#51 Sakit Hati

6 1 0
                                    

*Tafsir Cinta*

*

*

Hari ini ada acara festival bertema keberagaman budaya, para mahasiswa berkumpul di depan halaman kampus. Ada banyak stand berdiri, menyusuri jalan menuju gedung kampus. Para mahasiswa memakai pakaian tradisional yang ada di Indonesia, beserta atribut dan makeup. Bukan hanya pakaian, tapi ada banyak penjual makanan tradisional dijejerkan.

Ini salah satu bentuk upaya mengenalkan keberagaman Indonesia yang mungkin tidak banyak orang tahu. Atifa sendiri tidak ikut andil dalam acara ini, memilih menjadi penikmat yang mau belajar. Sedangkan sahabatnya Vanesha, hal seperti ini justru membuatnya sangat semangat. Hingga dia ikut andil memperkenalkan makanan tradisional dari tempatnya berasal, yaitu Palembang.

Memiliki kampung halangan sangat menyenangkan, karena bisa merasakan budaya pulang kampung. Tapi sedihnya Atifa tidak punya kampung, sebab Atifa besar dan lahir di tempat ini.

"Uuu, pempek. Aku mau ya satu," ucap Atifa antusias, ketika melihat salah satu makanan kesukaannya.

"Permisi Bu, bisa tolong antre," ucap sang penjual ketus, menunjuk antrean panjang di standnya.

Atifa tertawa malu, "aku tau, maksud aku sisain buat aku,"

"Em, kalo gitu geser dulu sana." usirnya kasar.
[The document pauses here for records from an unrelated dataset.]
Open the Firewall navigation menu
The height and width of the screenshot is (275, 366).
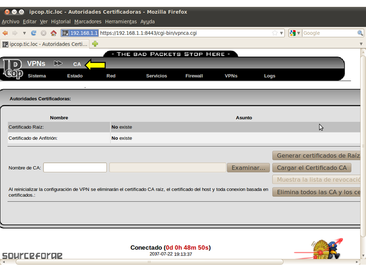click(194, 76)
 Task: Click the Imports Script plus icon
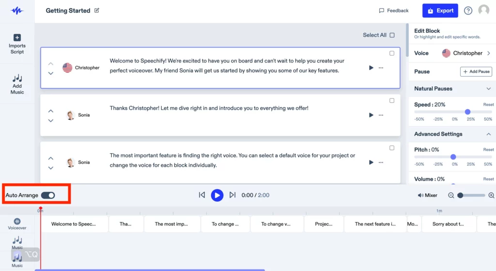point(17,38)
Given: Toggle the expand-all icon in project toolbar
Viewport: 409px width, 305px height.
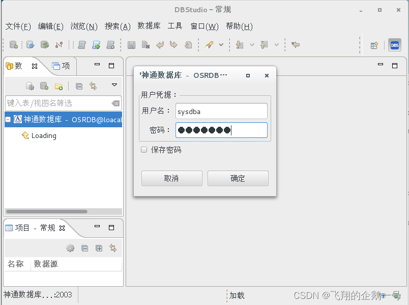Looking at the screenshot, I should (x=99, y=248).
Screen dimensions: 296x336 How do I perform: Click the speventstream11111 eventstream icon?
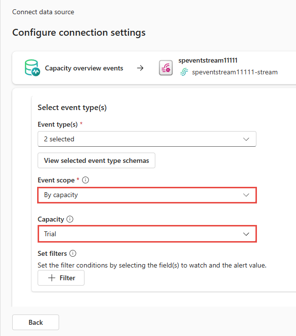[167, 68]
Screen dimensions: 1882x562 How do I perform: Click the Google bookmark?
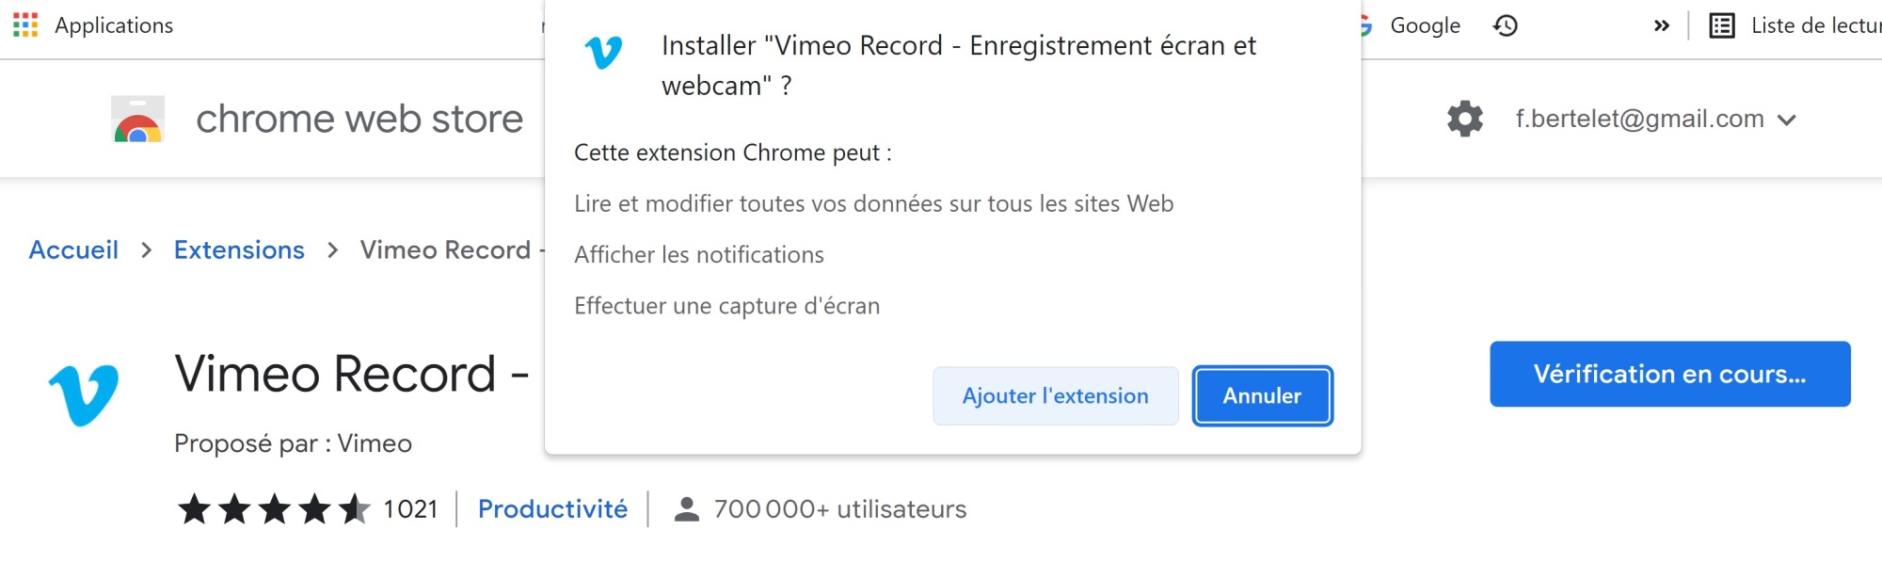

Sikapnya yang menyebalkan membuat Atifa marah, tapi bagaimanapun dia adalah kawan dekat Atifa. Aturan tetaplah aturan, lalu mengantri adalah salah satu budaya. Atifa bergeser dari posisinya yang tadi mendekati stand Vanesha, kini melipir melihat jajaran stand lainnya. Jujur, ada banyak sekali makanan yang ingin Atifa coba. Namun karena Atifa saat ini seorang diri, jadi Atifa tidak tahu harus mulai dari mana.

Tidak banyak mahasiswa yang Atifa kenal, apalagi akrab dengan mereka. Terkadang, ingin sekali rasanya memulai bersosialisasi. Tapi kepercayaan diri Atifa berkurang, setelah mengingat tentang perlakuan mereka kepada Atifa. Lebih mengerikan mendapat cacian yang mereka lontarkan, ketimbang mendapat tatapan penuh kebencian. Walau dua-duanya sangat mengerikan.

Tidak ada yang lebih baik, selain lebih baik sendiri. Begitu pikir Atifa, masa bodo dengan apa yang mereka pikirkan. Selagi, Atifa tidak merugikan orang lain.

"Atifa," panggil seseorang, membuyarkan lamunan Atifa.

"Jaga stand ini?" kata Atifa, gugup sekaligus terkejut.

"Iya, mau coba?" tawarnya.

"Boleh," kata Atifa sedikit ragu.

Pasalnya, baru kali ini Atifa melihatnya baik. Padahal selama ini, selalu memusuhi Atifa.

"Gimana kabar Gio?" tanya Atifa sedikit penasaran. Sebab, akhir-akhir ini Atifa jarang melihatnya.

"Dia baik-baik aja, bahkan bisa dibilang lebih baik," katanya tampak senang.

"Syukurlah," lega Atifa.

"Nah, sudah jadi." katanya memberi Atifa semangkuk es cendol dawet.

"Terimakasih," kata Atifa, sembari mengambil minuman Atifa.

"Em, sebelumnya. Aku minta Maaf ya," katanya tiba-tiba.

"Maaf kenapa?" tanya Atifa seolah tidak tahu.

"Selama ini aku udah jahat ke kamu," lirihnya penuh penyesalan.

"Ah, gak papa. Kamu udah bantu aku saat pingsan waktu itu, aku bahkan belom berterimakasih. Terimakasih ya," kata Atifa mengingat momen itu.

"Aduh, ngungkit itu malah buat aku semakin bersalah." katanya merasa tidak nyaman.

Atifa lantas memusatkan perhatiannya kepada pria yang dikenal sahabatnya Gio ini, Irpan tampak merasa sangat bersalah karena dulu sering menentang Gio untuk mendekati Atifa. Perbuatannya memang benar, tapi caranya itu salah.